Am Vormittag des 6. Aprils 1923 besetzten französische Soldaten das Druckereigebäude der Buchdruckerei E. Marks in Mülheim an der Ruhr, die mit der Herstellung von 20.000-Mark-Reichsbanknoten betraut war. Die Produktion lief zu diesem Zeitpunkt auf Hochtouren. 93.300 Scheine waren fertig gedruckt und nummeriert, davon waren bereits 76.500 geschnitten, der Rest, 800 Bogen mit je 21 Scheinen, war ebenfalls fertig und bereit zum Zerschneiden. Sie fielen den Franzosen in die Hände, hinzu kamen weitere 41 Doppelbogen, die noch nicht nummeriert waren und später von den Eindringlingen mit falschen Kennziffern vervollständigt und in Verkehr gesetzt worden. Erst am frühen Abend rückte die Besatzung mit ihrer Beute, zu der neben den fast 2 Milliarden Mark in Banknoten auch Druckplatten und Banknotenpapier gehörten, ab. Der Wert des 20.000-Mark-Scheins betrug bei dem Dollar-Tageskurs von 22.575 Mark fast einen US-Dollar.
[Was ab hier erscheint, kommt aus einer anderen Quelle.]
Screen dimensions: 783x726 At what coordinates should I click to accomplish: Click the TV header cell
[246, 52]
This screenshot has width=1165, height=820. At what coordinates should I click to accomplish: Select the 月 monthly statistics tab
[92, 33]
Reichsbank-Vizepräsident von Glasenapp stellte in der Sitzung des Reichsbank-Kuratoriums am 29. Juni 1923 fest, dass es sich bei den gestohlenen Reichsbanknoten um Falschgeld handele:
„Es ist ja klar: diese Verwendung von bereits gedruckten Notenformularen, die aber noch keine Noten waren, freilich sich von den Noten gar nicht unterscheiden lassen, ist eine Verwendung gefälschten Papiers; denn wenngleich sich auch dieses Notenformular von einer richtigen Note nicht unterscheiden läßt, ist es eben doch keine Note. Die Nummerierung der Note und die Zerschneidung der Note ist ja die richtige Fälschung des Papiergeldes, darüber kann gar kein Zweifel sein.“
Die Reichsbank „schlachtete“ diesen Diebstahl in der Presse propagandistisch aus und wies natürlich auf die Ungültigkeit der Noten hin. Letzteres war nur möglich, weil noch keine der in der Druckerei hergestellten Noten an die Bankanstalt abgeliefert worden waren und sich zu diesem Zeitpunkt auch noch keine 20.000-Mark-Noten mit dem Firmenbuchstaben „MX“ in Umlauf befanden.
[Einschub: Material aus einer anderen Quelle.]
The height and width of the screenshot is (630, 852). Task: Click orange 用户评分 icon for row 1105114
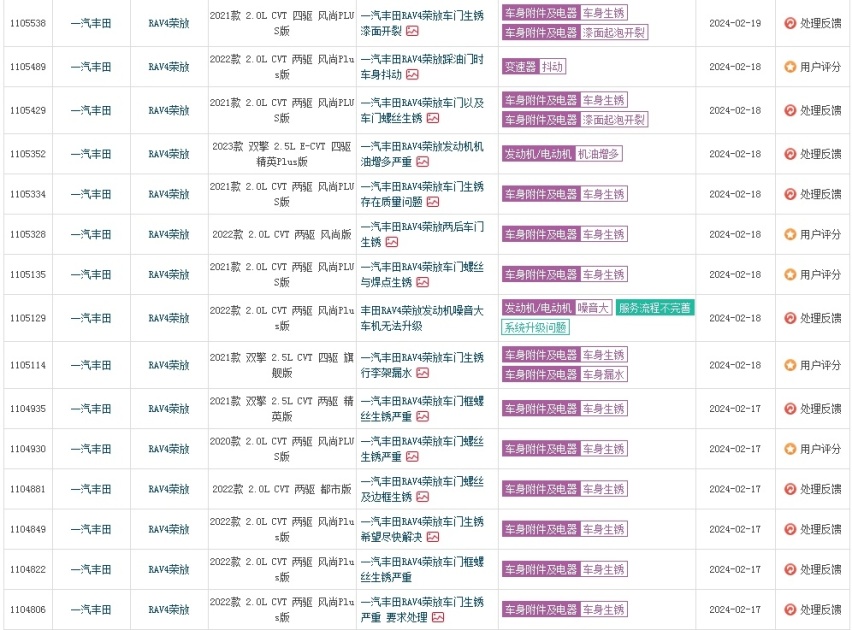point(790,365)
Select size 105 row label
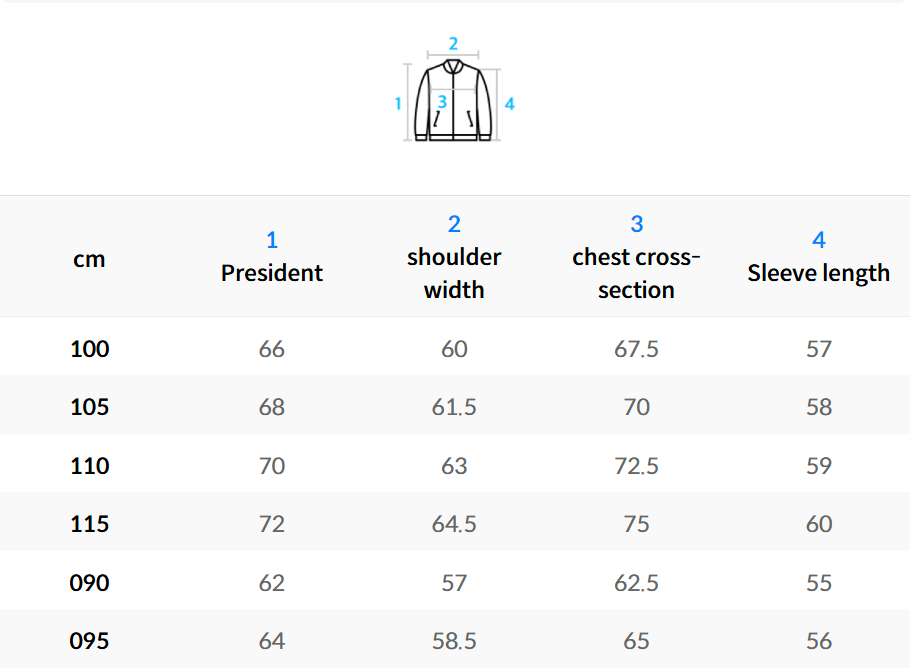Viewport: 910px width, 668px height. [x=90, y=407]
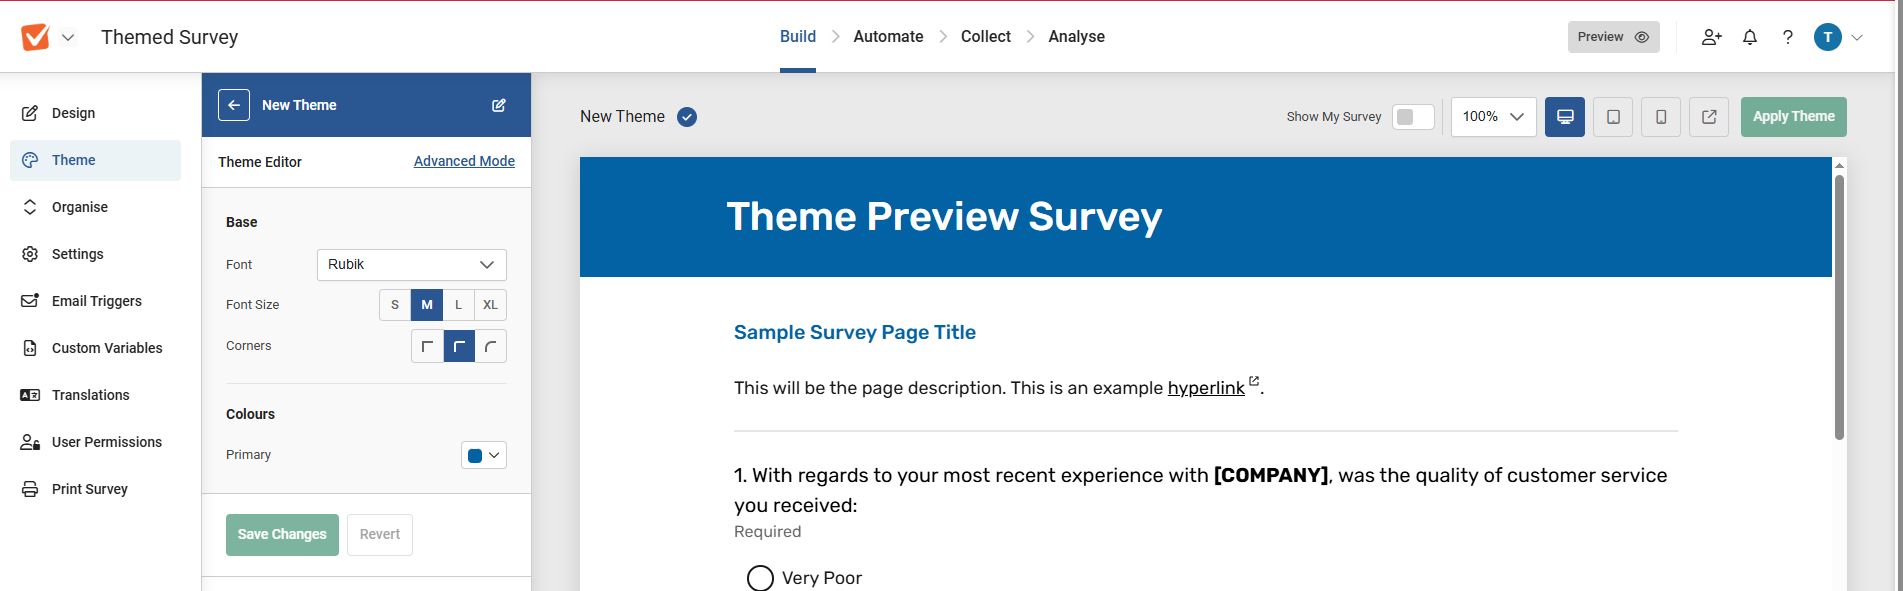
Task: Switch to mobile preview icon
Action: [x=1661, y=117]
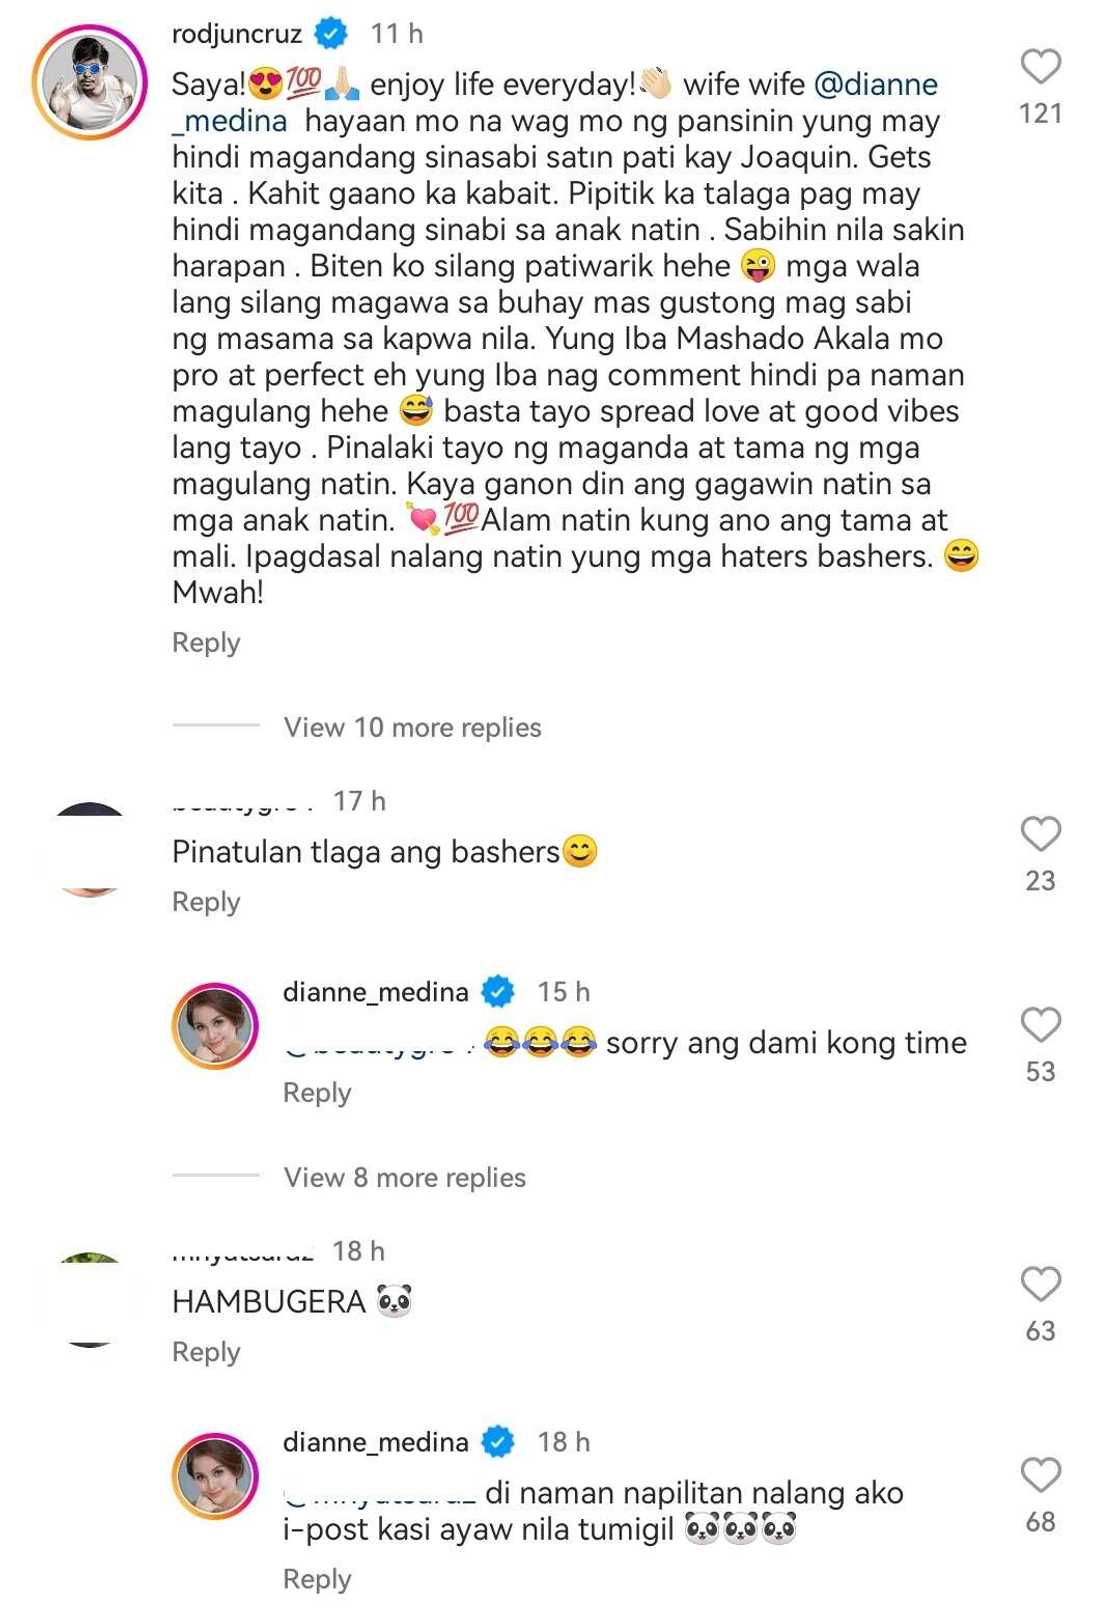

Einige Tage nach dem Vorfall in der Druckerei versuchten in Köln Vertreter der Banque Belge eben diese MX-Noten im Wert von 400 Millionen Mark auf ein Girokonto einzuzahlen, was natürlich abgelehnt wurde.
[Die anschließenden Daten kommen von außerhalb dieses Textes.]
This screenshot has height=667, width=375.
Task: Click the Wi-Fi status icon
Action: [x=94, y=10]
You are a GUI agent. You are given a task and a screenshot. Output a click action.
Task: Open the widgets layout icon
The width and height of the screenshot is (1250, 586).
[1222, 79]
„Einige Zeit darauf sind in einer anderen Bankanstalt Belgier erschienen und haben 6 Millionen Mark präsentiert. Diese wurden auch zurückgewiesen, die Belgier haben aber diese 6 Millionen auf dem Tisch liegen lassen und haben sich gewaltsam aus der Kasse 6 andere Millionen genommen und sind damit abgegangen,“
so der weitere Bericht. Bereits am 8. April meldete die Vossische Zeitung in der Abendausgabe, dass die französischen Behörden die Druckplatten und das Wertzeichenpapier zurückgegeben hätten.
Nach den Vorkommnissen in Mülheim war die Reichsbank dazu übergegangen, die fertigen Druckbögen erst in den Reichsbankanstalten zu nummerieren und zu schneiden. Dafür hatte man die entsprechenden Maschinen, meist in den Kellerräumen der Bankgebäude, installiert. Dies blieb natürlich den Besatzungsbehörden nicht verborgen und so drang das Militär in verschiedene Reichsbankfilialen ein und konfiszierte die neuen Banknoten.